Chancellor George Osborne has announced a £1 billion loan to extend the Northern Line to Battersea Power Station in London
Delivering his Autumn Statement today (5 December), Osborne promised the new loan and a ‘guarantee’ to extend the capital’s underground rail network ‘to support a new development on a similar scale to the Olympic Park.’
Under the plans, a government guarantee will allow London’s mayor to borrow the sum at a ‘preferential rate’.
The deal is subject to achieving a binding funding and development agreement with developers and local authorities before the end of 2013.
Extending the Northern Line would create a new station at Battersea Power Station and also in Nine Elms. The new link is required for the £8 billion redevelopment of the Grade II*-listed iconic building.
Rob Tincknell, chief executive of the Battersea Power Station Development Company, said: ‘Today’s confirmation that a £1bn loan is being made available to fundthe extension of the Northern Line is great news and will be welcomed by everyone that will be served by this infrastructure. The redevelopment of the Battersea Power Station will provide a major boost to London by creating 3,500 new homes, generating 26,000 new jobs as well as leading to the restoration of the iconic Power Station itself.’
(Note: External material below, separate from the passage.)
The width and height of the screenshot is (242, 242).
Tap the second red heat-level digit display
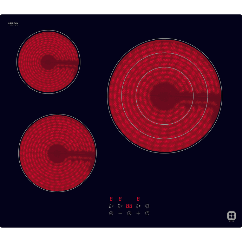tap(120, 199)

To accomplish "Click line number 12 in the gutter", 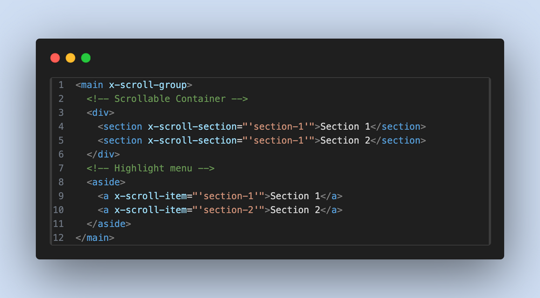I will (x=58, y=237).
He added: ‘The Chancellor’s confirmation of the funding arrangements follows five years of work into finding a public transport solution for this £8bn prime central London redevelopment, and will finally unlock the massive economic and social benefits this regeneration will bring to London and the UK economy.
‘This is a great example of the public and private sector working together for the benefit of the UK economy.’
Ravi Govindia, leader of local authority Wandsworth Council, described the announcement as ‘fantastic news’ for the capital.
He said: ‘The Northern Line Extension will breathe new life into Nine Elms on the South Bank – delivering 25,000 new jobs, 16,000 new homes, new parks and two new town centres.
‘It will revive the last dormant district of central London and yield billions of pounds in new economic growth and new tax revenues.
He added: ‘The Government’s commitment will add momentum to the investment programme and ignite a new wave of interest in this rapidly changing part of London.’
An additional £120 million investment was meanwhile pledged for flood defences and a £50 million contribution to constructing a new ‘Open Institute’ at Old Street Roundabout in London was promised.
The chancellor also announced a £1 billion investment in roads schemes including four major schemes.
The four schemes mentioned by the chancellor in the autumn statement are:
- An upgrade to the A1 from London to Newcastle; investment of £378 million to upgrade key sections of the A1 (Lobley Hill and Leeming to Barton) in the North East bringing the route from the M25 to Newcastle up to motorway standard;
- Linking the A5 and M1 (Dunstable Northern Bypass); expand capacity through building a new link between the A5 and M1 in the East of England and dualling the A30 Temple to Carblake in the South West, an investment of £157 million;
- the A30 via Cornwall
- and an upgrade to the M25; to tackle congestion with £150 million of investment for improvement works to J30 of the M25 starting in 2015; and £10 million funded from within the departments existing budget on improvements works at Junction 12 of the M40 in the West Midlands, starting in 2013
Further roads funding includes:
- £270 million for priority national and local projects to remove bottlenecks and support development;
- An additional £333 million in the essential maintenance of national and local road networks to renew, repair and extend the life of these roads;
- £42 million to develop the pipeline of potential Highways Agency road schemes for investment in the next Spending Review period; and
- Make a £42 million investment in the Sustainable Transport Fund in cycling infrastructure, including cycling safety.